Nel settembre 2022, Amnesty International documentata in che modo gli algoritmi di Meta hanno amplificato e promosso in modo proattivo contenuti che incitano alla violenza, all'odio e alla discriminazione contro i Rohingya in Myanmar, aumentando sostanzialmente il rischio di un'esplosione di violenza di massa.

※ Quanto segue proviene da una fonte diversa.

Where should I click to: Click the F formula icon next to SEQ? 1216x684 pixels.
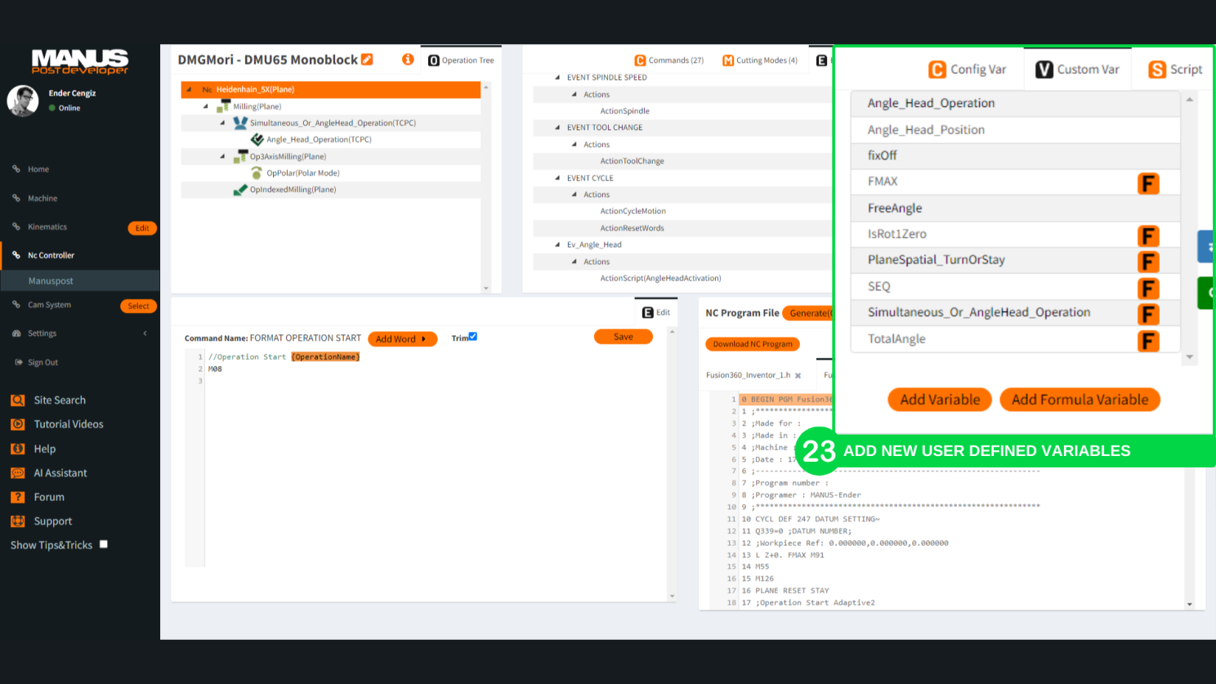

"Dall'Etiopia al Myanmar, Meta sapeva o avrebbe dovuto sapere che i suoi sistemi algoritmici stavano alimentando la diffusione di contenuti dannosi che portavano a gravi danni nel mondo reale", ha affermato Flavia Mwangovya.
“Meta si è dimostrata incapace di agire per arginare questo tsunami di odio. I governi devono intensificare e applicare una legislazione efficace per frenare i modelli di business basati sulla sorveglianza delle aziende tecnologiche".